Aktivitas Tambang Nikel di Raja Ampat Disorot: Greenpeace Protes, Pemerintah Evaluasi Izin

IMG_9673

Aktivitas pertambangan nikel di Kepulauan Raja Ampat, Papua Barat Daya, kembali menjadi sorotan publik. Sejumlah aktivis dari Greenpeace Indonesia menggelar aksi protes dalam acara Indonesia Critical Minerals Conference and Expoyang berlangsung di Hotel Pullman, Jakarta, Selasa (3/6/2025).

Dalam aksinya, para aktivis menyoroti dampak buruk pertambangan nikel terhadap lingkungan dan kehidupan masyarakat lokal. Mereka menuntut pemerintah agar mengevaluasi seluruh izin usaha pertambangan (IUP) di kawasan tersebut.

Berdasarkan data Kementerian Lingkungan Hidup dan Kehutanan (KLHK), terdapat empat perusahaan tambang yang memiliki IUP di Raja Ampat, khususnya di Pulau Gag dan sekitarnya. Namun, hanya tiga perusahaan yang mengantongi Izin Pinjam Pakai Kawasan Hutan (IPPKH), yang wajib dimiliki untuk kegiatan pertambangan di kawasan hutan.

Salah satu perusahaan besar di wilayah ini adalah PT Gag Nikel, yang memegang kontrak karya sejak 1998. Awalnya, 75% saham perusahaan ini dimiliki oleh Asia Pacific Nickel PTY LTD, sedangkan 25% dimiliki oleh PT Aneka Tambang Tbk (Antam).
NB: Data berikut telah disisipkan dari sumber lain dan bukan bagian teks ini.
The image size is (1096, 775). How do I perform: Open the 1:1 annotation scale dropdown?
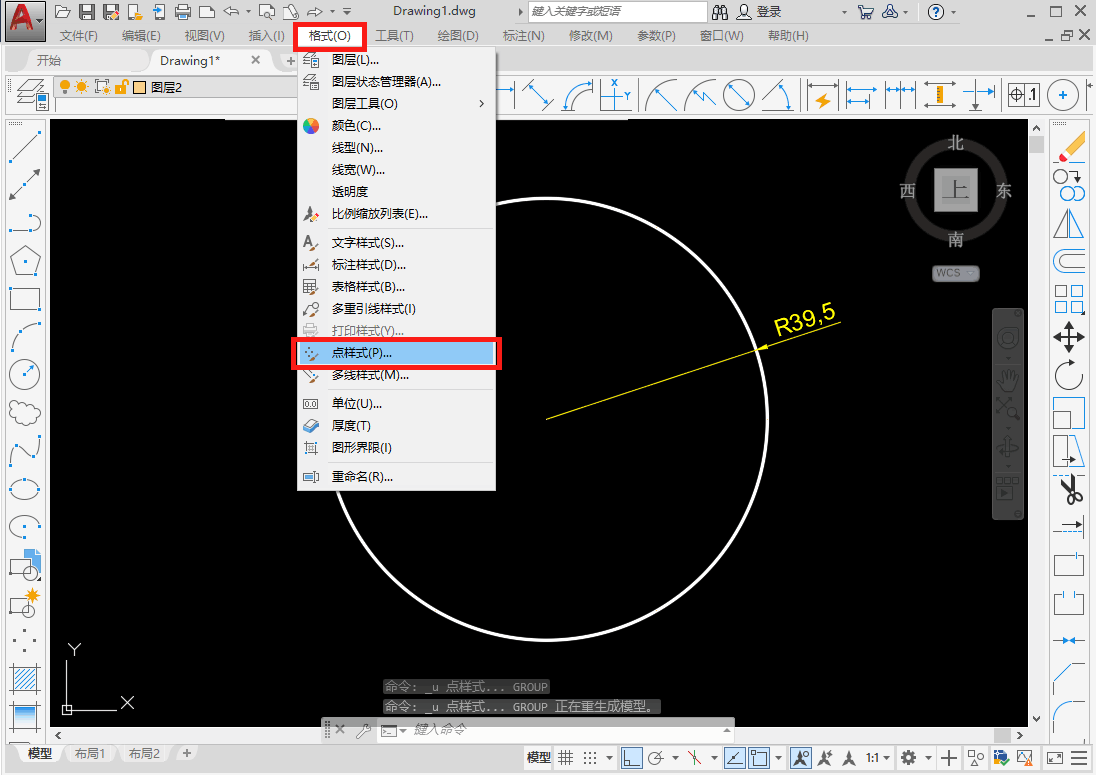coord(876,758)
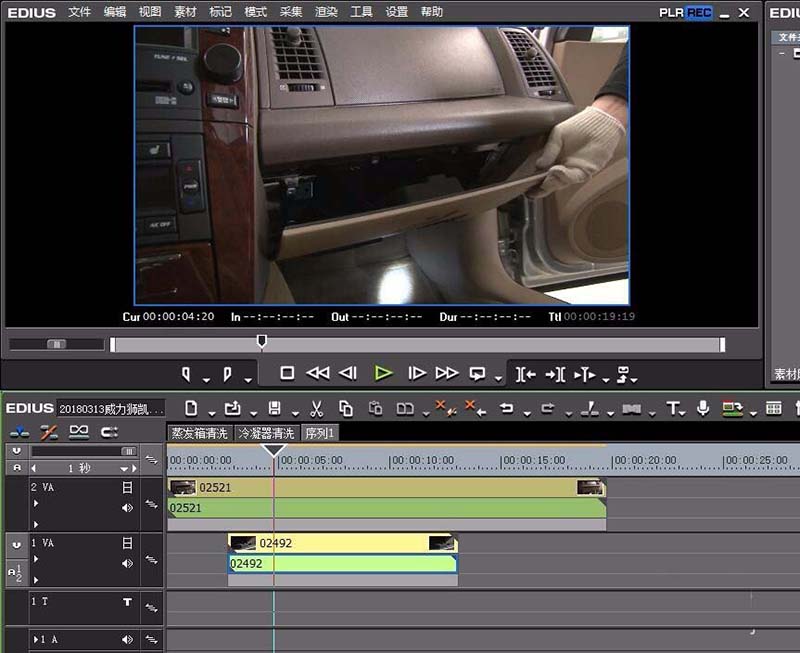The image size is (800, 653).
Task: Toggle video visibility on 1 VA track
Action: [x=127, y=543]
Pada 2008, seluruh saham diakuisisi oleh Antam. Berdasarkan data Kementerian ESDM, kontrak karya PT Gag Nikel terdaftar dalam sistem Mineral One Data Indonesia (MODI) dengan nomor 430.K/30/Db/2017. Perusahaan ini menguasai lahan tambang seluas 13.136 hektare, mendapat izin produksi pada 2017, dan mulai beroperasi pada 2018.

Perusahaan tambang lainnya adalah PT Anugerah Surya Pratama, entitas Penanaman Modal Asing (PMA) di bawah Siang Group asal Tiongkok. Anak perusahaannya, PT Wiang Nikel Indonesia, juga memiliki wilayah konsesi tambang di Pulau Waikeo dan Man, serta aktif di kawasan industri nikel Morowali, Sulawesi Tengah. Namun, berdasarkan catatan KLHK, perusahaan ini menjalankan kegiatan eksplorasi di Pulau Batang Pele tanpa dokumen lingkungan dan IPPKH yang sah. Akibatnya, seluruh aktivitas perusahaan telah dihentikan. Kantor pusat perusahaan tercatat di kawasan The Boulevard Office, Jakarta Pusat.
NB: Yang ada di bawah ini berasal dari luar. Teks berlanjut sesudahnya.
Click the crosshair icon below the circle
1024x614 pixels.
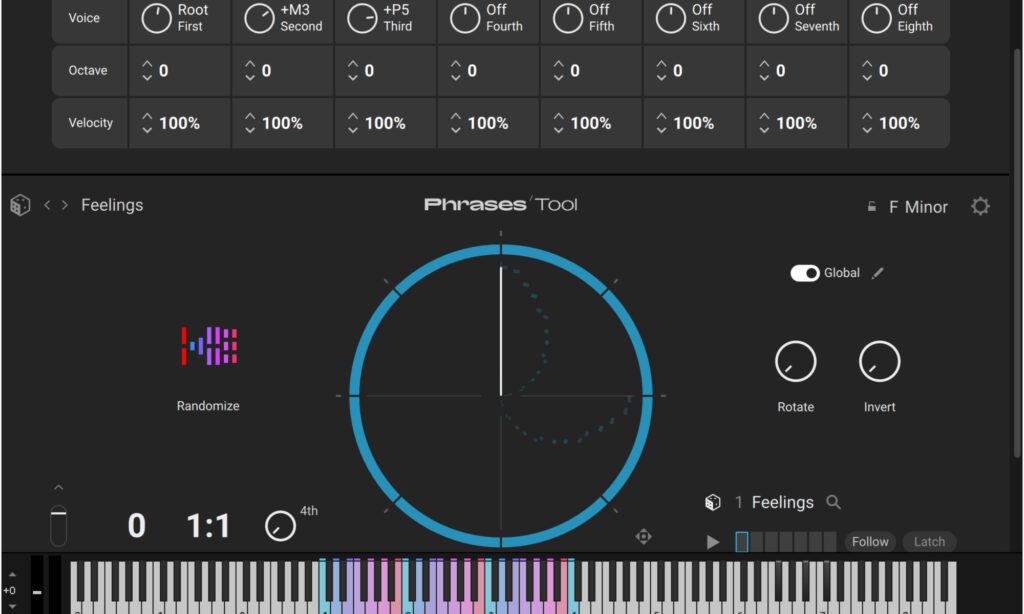coord(644,536)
Tambang keempat yang beroperasi di Raja Ampat adalah PT KWI Sejahtera Mining. Mengutip laman resmi Kementerian ESDM, perusahaan ini memiliki IUP yang berlaku hingga 26 Februari 2033 dan terdaftar di Direktorat Jenderal Mineral dan Batubara. Namun, KLHK menemukan bahwa PT KWI Sejahtera Mining membuka area tambang seluas 5 hektare di Pulau Kawe di luar izin lingkungan dan IPPKH. Kegiatan tersebut telah menyebabkan sedimentasi di wilayah pesisir dan merusak ekosistem laut. KLHK telah menjatuhkan sanksi administratif berupa kewajiban pemulihan lingkungan, dan perusahaan terancam dikenakan sanksi perdata.
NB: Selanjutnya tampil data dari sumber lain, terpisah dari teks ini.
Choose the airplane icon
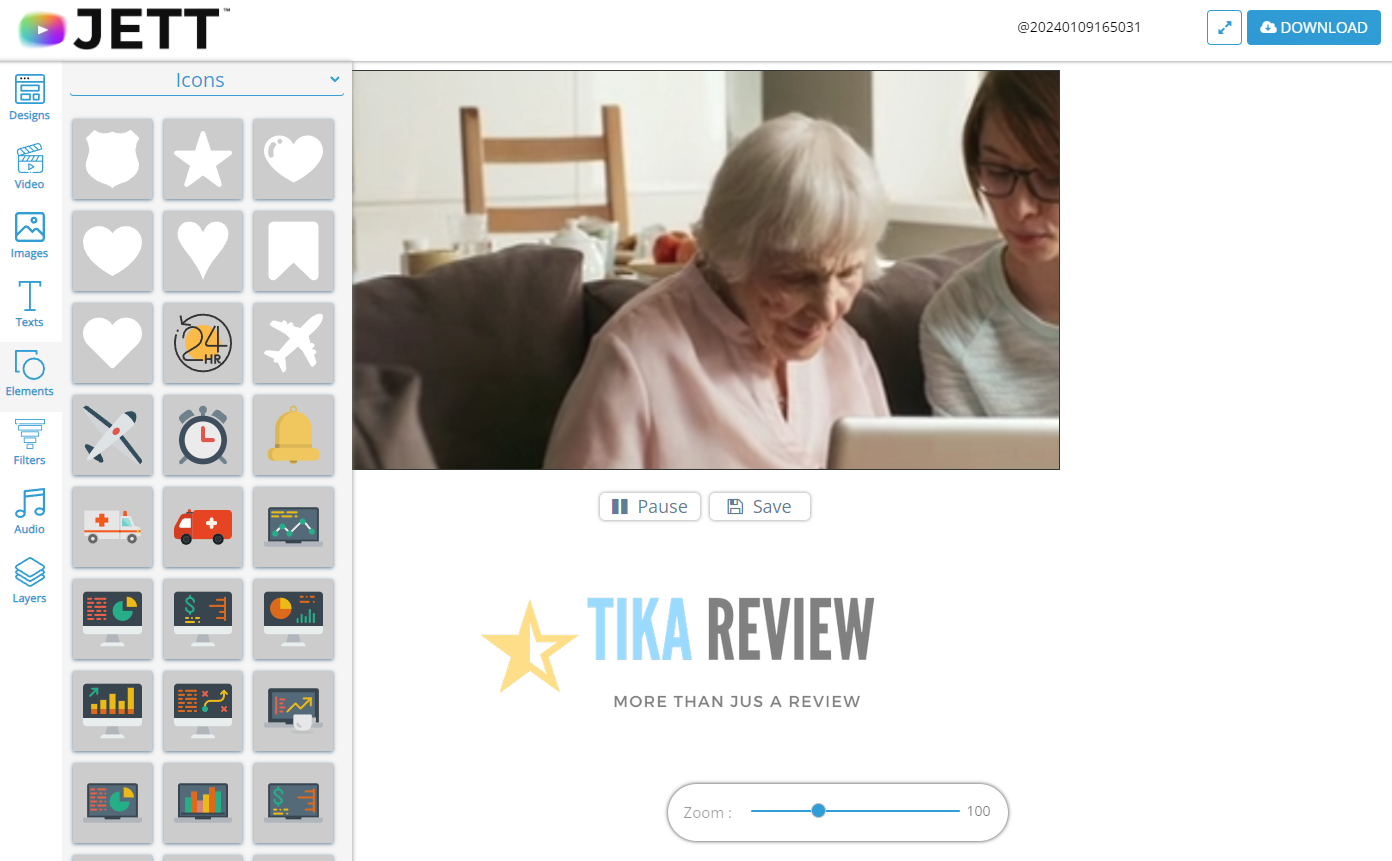[x=293, y=343]
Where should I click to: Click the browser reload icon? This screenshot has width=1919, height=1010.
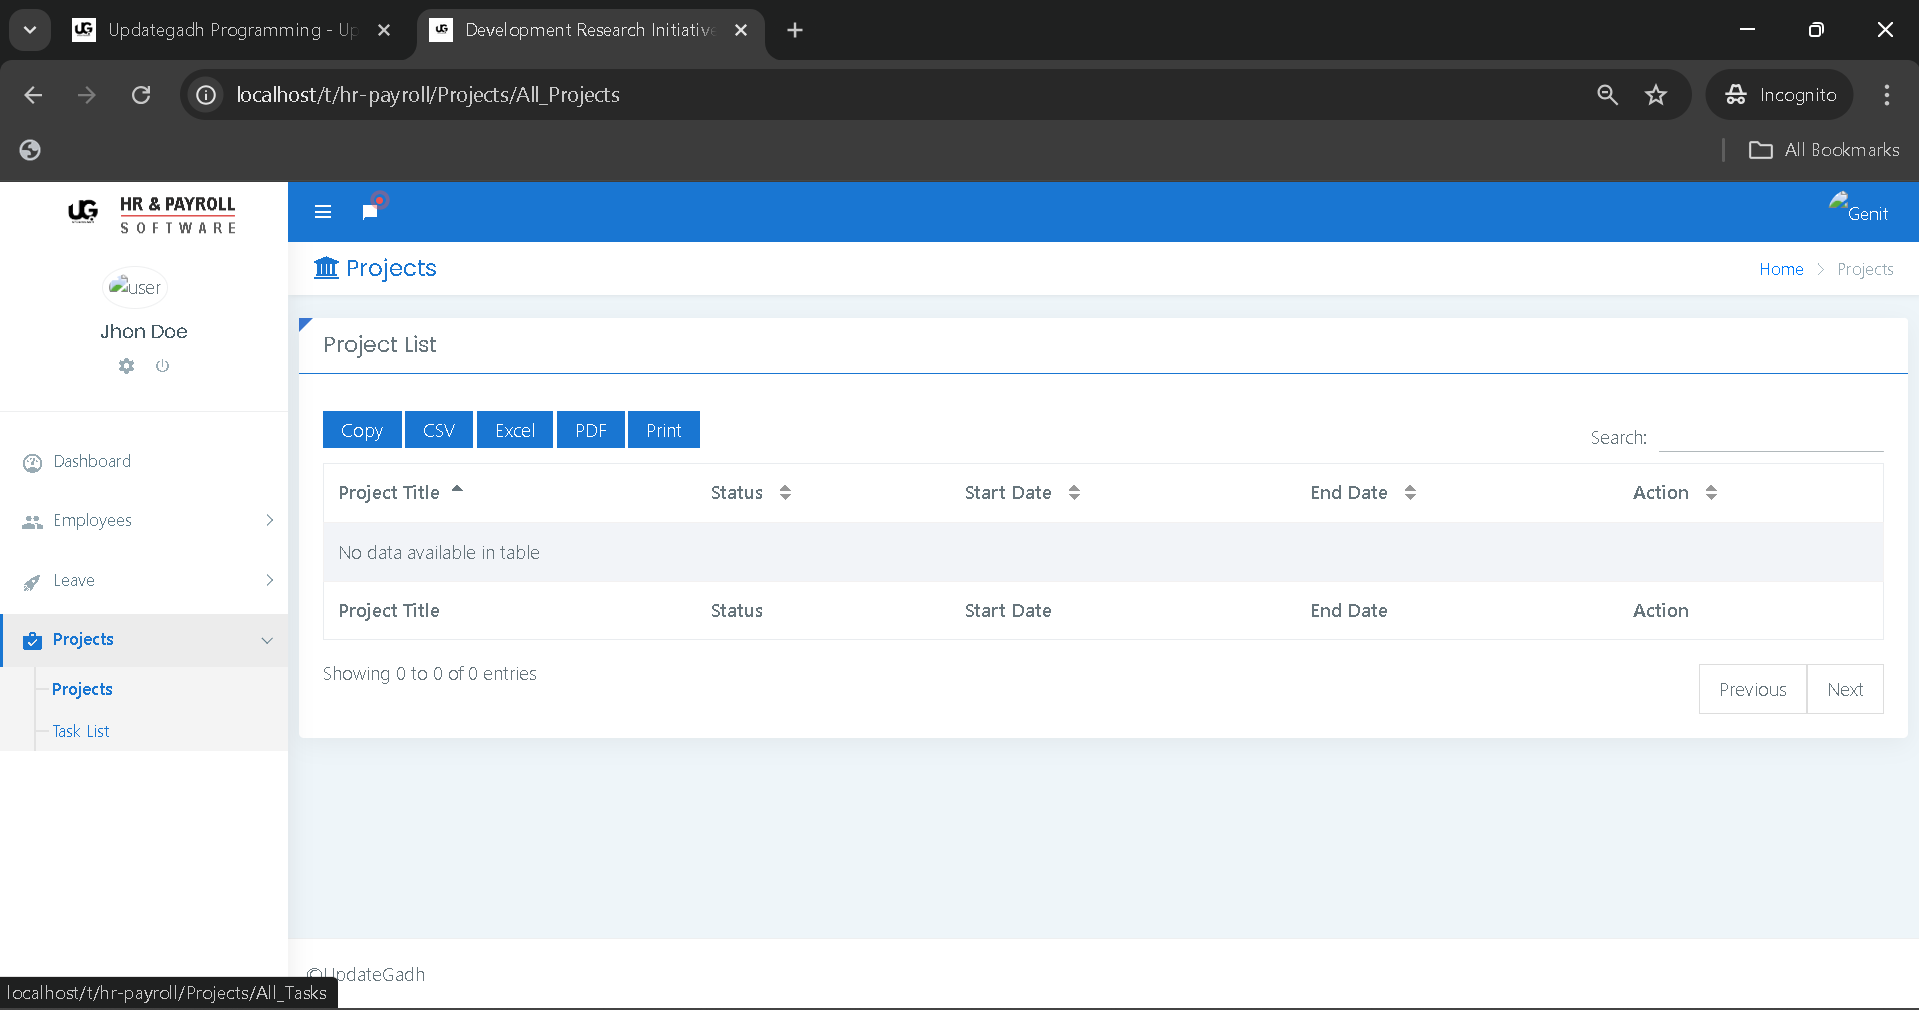point(141,95)
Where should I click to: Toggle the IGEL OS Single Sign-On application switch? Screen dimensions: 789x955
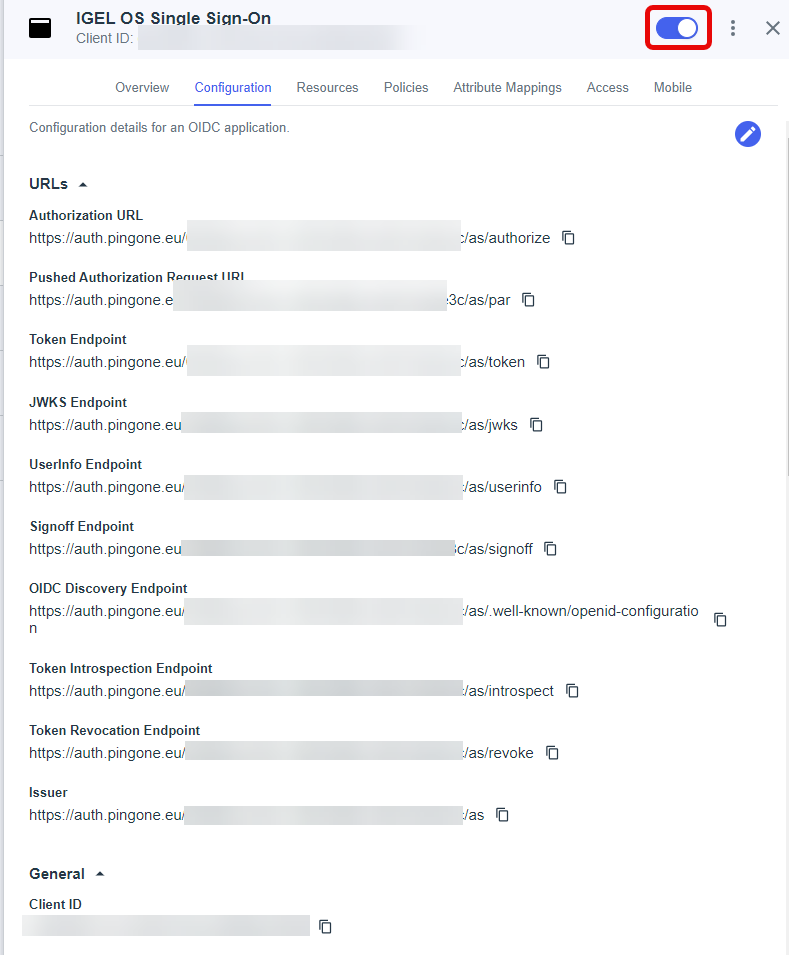[x=677, y=28]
Aksi protes dari Greenpeace ini menambah tekanan terhadap pemerintah untuk lebih transparan dan tegas dalam menegakkan aturan lingkungan hidup serta meninjau kembali seluruh izin pertambangan di kawasan Raja Ampat—yang dikenal sebagai salah satu wilayah dengan keanekaragaman hayati laut tertinggi di dunia.